More Atom: Apollo Lake On Display

More Atom: Apollo Lake On Display

Further to our recent post about spotting Denverton silicon on display at Computex this year, we also caught an Apollo Lake mini-PC motherboard doing the rounds at the ECS booth. The mini-PC line from ECS incorporates many versions of the Liva, which run the gamut from dual core Atom all the way up to Core-M and Core i3, depending on how much power you need or how much you want to spend. Ganesh has in recent months reviewed the LIVA One with Skylake, the LIVA Core with Core-M, the LIVA x2 with Braswell and the LIVA X with Bay Trail-M. Based on that naming scheme, the motherboard we saw at Computex from ECS stands to be something like the LIVA x3.

  

Apollo Lake uses Intel’s latest Atom cores, based on the Goldmont microarchitecture. We reported on Broxton for smartphones and tablets, also based on Goldmont, being canned earlier this year however the microarchitecture will live on in notebooks and mini-PCs for 2016 and 2017 (with servers/embedded even later). This motherboard shows an unknown Apollo Lake die, measuring in at 159.7 mm2 (11.24 x 9.98 mm), with DC-In power, dual network ports, three USB 3.0 Type-A ports, one USB 3.0 Type-C port, a HDMI output, a mini-DP output, two SO-DIMM slots and dual M.2: one for WiFi and one for storage.

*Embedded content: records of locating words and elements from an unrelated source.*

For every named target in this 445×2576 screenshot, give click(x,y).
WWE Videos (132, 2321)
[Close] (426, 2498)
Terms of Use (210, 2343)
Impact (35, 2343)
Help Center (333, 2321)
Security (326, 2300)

Comparison of Intel's Entry-Level PC and Tablet Platforms
  Bay Trail Braswell Cherry Trail Apollo Lake
Microarchitecture Silvermont Airmont Airmont Goldmont
Core Count Up to 4
Graphics uArch Gen 7 Gen8 Gen8 Gen9
EU Count unknown 16 12/16 unknown (24?)
Multimedia
Codecs
MPEG-2

MPEG-4 AVC

VC-1

WMV9

HEVC (SW only)

VP9 (SW only)
MPEG-2

MPEG-4 AVC

VC-1

WMV9

HEVC (8-bit software/hybrid)

VP9 (software/hybrid)
MPEG-2

MPEG-4 AVC

VC-1

WMV9

HEVC

VP9
Process Technology 22 nm 14 nm 14 nm 14 nm
Launch Q1 2014 H1 2015 2015 H2 2016

We reported on Apollo Lake being unveiled at IDF Shenzhen back in April, with up to four cores and Intel’s Gen9 graphics with an unknown amount of execution units. Apollo Lake supports DDR3L as well as LPDDR3/4, eMMC for storage, soldered down 802.11ac Intel WiFi and improved PMIC (power management) options. One of the headlines from the IDF Shenzhen presentation was the reduction in bill of materials cost (BOM) for the OEMs, up to $7, compared to the previous generation.

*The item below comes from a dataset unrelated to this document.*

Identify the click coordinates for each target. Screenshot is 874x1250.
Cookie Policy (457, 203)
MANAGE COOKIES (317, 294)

Along with a new ‘cloudbook’ category (i.e. Chromebook-style), Intel expects Apollo Lake to be in notebooks, all-in-ones and mini-PCs similar to ECS’ design. ECS also had a number of mini-STX designs on display, along with a couple of Intel engineers with some alternative combination mini-PC configurations.